JN - Mesmo na época da guerra o senhor nunca foi proibido de escrever haicai? E aquele caso de Keiseki Kimura, que quis escrever na lápide um haicai em japonês e o governo brasileiro impediu, e o senhor, José Yamashiro e acho que Jorge Fonseca tiveram que traduzir?

GM-A prefeitura de São Paulo não deixou erguer o epitáfio, na Vila Redentor. E ai Jorge Fonseca me escreveu. Eu precisava traduzir, e consultei Yamashiro, que me apresentou Jorge Fonseca. Nós trocamos algumas idéias e fizemos a tradução. Não me lembro bem a data, mas foi depois da guerra. Nessa época a Shindo-Renmei ainda era ativa e por isso a prefeitura não deixou.
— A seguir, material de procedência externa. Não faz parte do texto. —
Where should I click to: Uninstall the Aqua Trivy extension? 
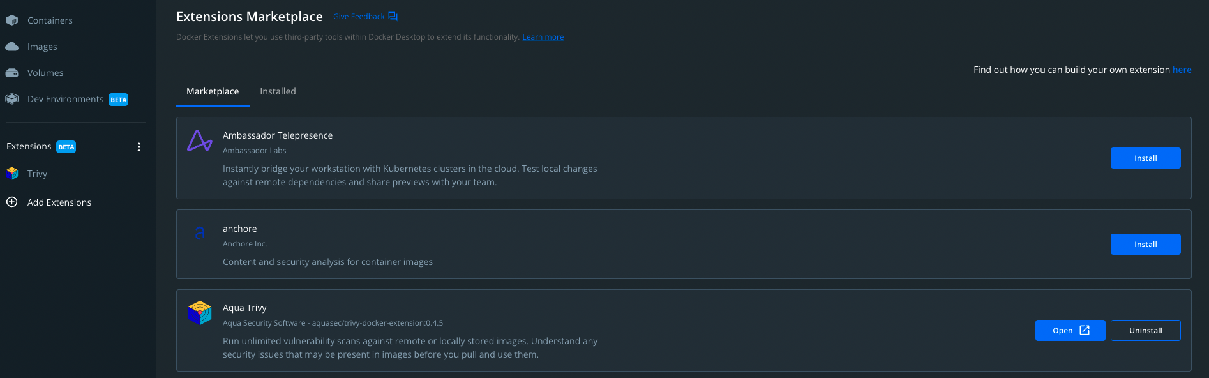[x=1145, y=331]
JN - Aproveitando o assunto e falando um pouco sobre a tradução do haicai, é muito difícil traduzir o haicai do japonês para o português?
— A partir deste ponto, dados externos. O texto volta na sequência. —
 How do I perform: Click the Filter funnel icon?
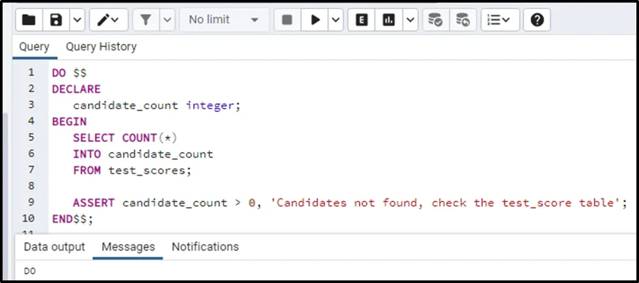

GM - É impossível. Nós estamos tentando traduzir algumas coisas. Mas qualquer tradução é isso aí: como aquele provérbio italiano, tradutore é traidor.

JN - Como é a sua rotina? O senhor se levanta pela manhã e faz haicai, o senhor escreve haicai todo dia?

GM - Todo dia [saca um caderninho de anotações]. Veja esse, está em japonês. Esse, português [recita].

Neblina se move
Na mata virgem escura
da serra do mar

Quando me levanto, abro a janela e olho o céu. Todo momento eu estou pensando em haicai. Parece louco, não é? Por isso eu estou dizendo que estou sempre sonhando.



Masuda comenta Goga


Jacarandá em flor
Saudade de minha mãe
que gostava de roxo

É um dos meus haicais mais antigos. Esse jacarandá não é enfeite nessa poesia, é a alma. Sem esse termo não forma essa poesia. Mas também, quando olhei o jacarandá me senti relembrando a minha mãe, que gostava de roxo. Por isso mesmo, o kigo é importante.

Ah! mosca de inverno
-- questão de dia ou de hora --
Seu último instante?

A mosca de verão tem atividade e voa muito, ataca comida, essas coisas, mas no inverno fica quieta assim. Tem diferença. Isso é só com observação poética. Mas para qualquer um não tem nada. Só para o haicaísta.